For Immediate Release, August 13, 2015

Contact: Leigh Moyer, (520) 623-5252 x 313, lmoyer@biologicaldiversity.org 

"Earth Overshoot Day" Marks Deficit in Planet's Natural Resources

Overconsumption Pushing Earth Into Overshoot Earlier Each Year

TUCSON, Ariz.— Today is Earth Overshoot Day, the day humanity exhausts the resources the planet can replenish in a year. This year overshoot comes four and a half months too soon and a week earlier than last year. The Center for Biological Diversity is partnering with the Global Footprint Network to raise awareness about overshoot and the impact of unsustainable overconsumption on the planet.
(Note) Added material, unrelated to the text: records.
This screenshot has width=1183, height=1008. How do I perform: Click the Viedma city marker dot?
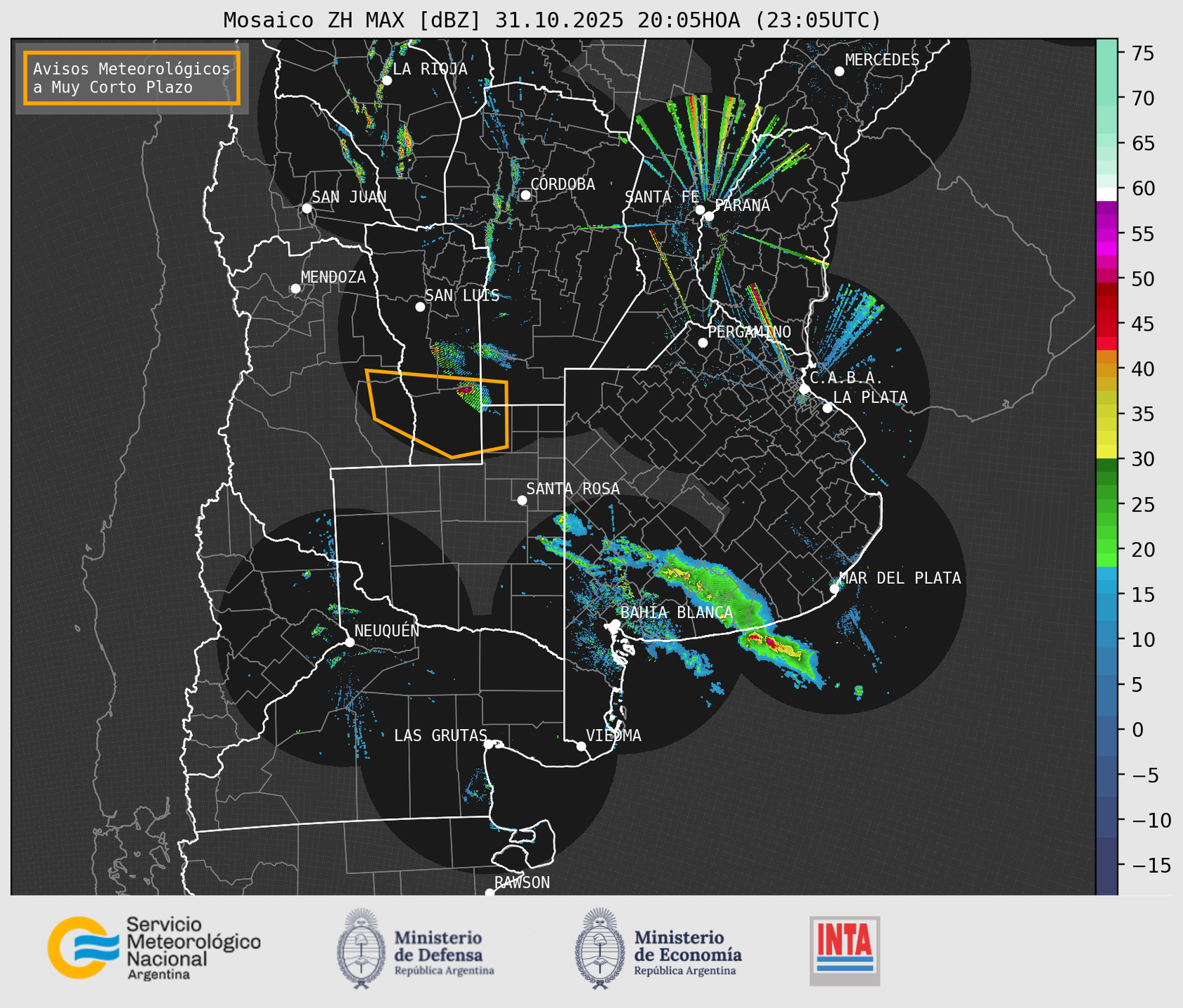coord(581,746)
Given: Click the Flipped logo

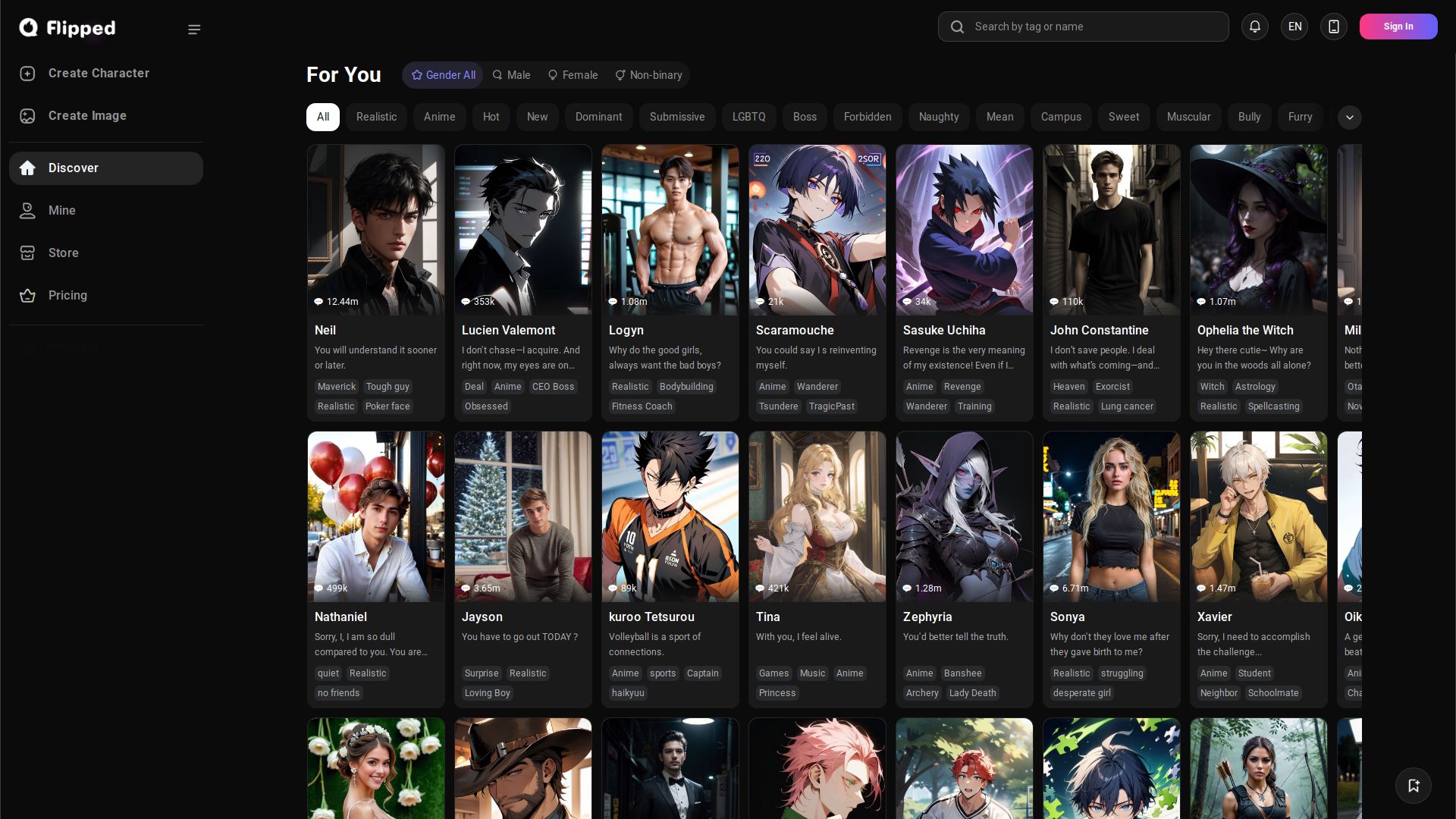Looking at the screenshot, I should pos(67,28).
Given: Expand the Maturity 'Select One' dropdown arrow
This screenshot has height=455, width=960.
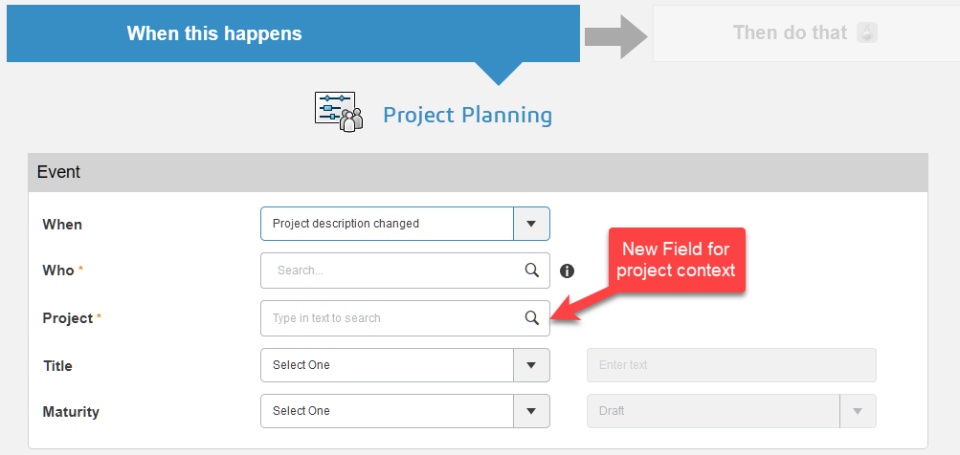Looking at the screenshot, I should click(531, 411).
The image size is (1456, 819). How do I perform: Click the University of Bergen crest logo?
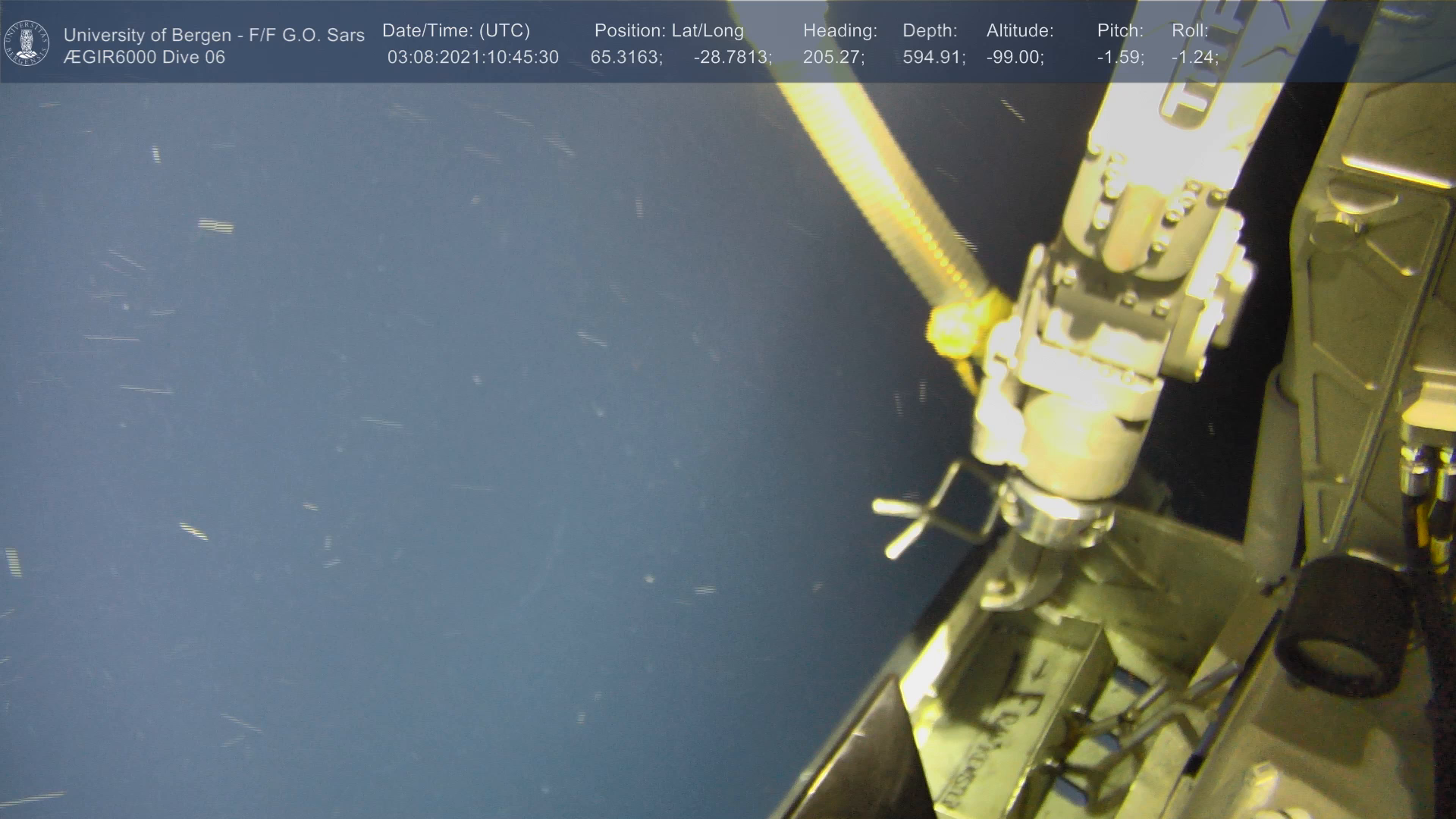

“As we continue to clearcut trees, burn fossil fuels and consume wild animals, the Earth can’t keep up,” said Leigh Moyer, the Center’s population organizer. “We see evidence of this in shrinking habitat, the global climate crisis and crashes in wildlife populations. We’re blowing through nature’s capital, and wildlife and the planet are suffering for it.”

Overshoot takes into account the amount of resources used by the Earth’s human population and the waste we produce, particularly carbon dioxide buildup in the atmosphere. The Global Footprint Network calculates Earth Overshoot Day by dividing the amount of ecological resources the planet generates each year by humanity’s ecological footprint (the amount of land and water needed to produce the resources we consume and absorb the waste we create), then multiplying by 365, the number of days in a year. The result is the number of days that the Earth’s resources will last at humanity’s current rates of consumption. This year the planet’s resources lasted 224 days, or until Aug. 13. The rest of the year is in “overshoot.”

“We’re currently using more than the equivalent of one and a half Earths every year,” said Moyer. “And if everyone lived like Americans, we’d use four and a half Earths. Since we only have one Earth, this clearly isn’t sustainable.”

In addition to raising awareness about overshoot, the Center is launching a public petition urging the Target retail chain to discontinue use of single-use plastic shopping bags from its stores nationwide. Target positions itself as a sustainable retailer with goals to reduce waste and cut back on greenhouse gas emissions, but continues to give away a billion plastic bags a year, many of which end up in landfills, as litter or as ocean pollution.

The Center’s Population and Sustainability program promotes a wide range of solutions to address overshoot, including reducing meat consumption, developing wildlife-friendly renewable energy sources, and universal access to birth control and family planning.

The Center for Biological Diversity is a national, nonprofit conservation organization with more than 900,000 members and online activists dedicated to the protection of endangered species and wild places.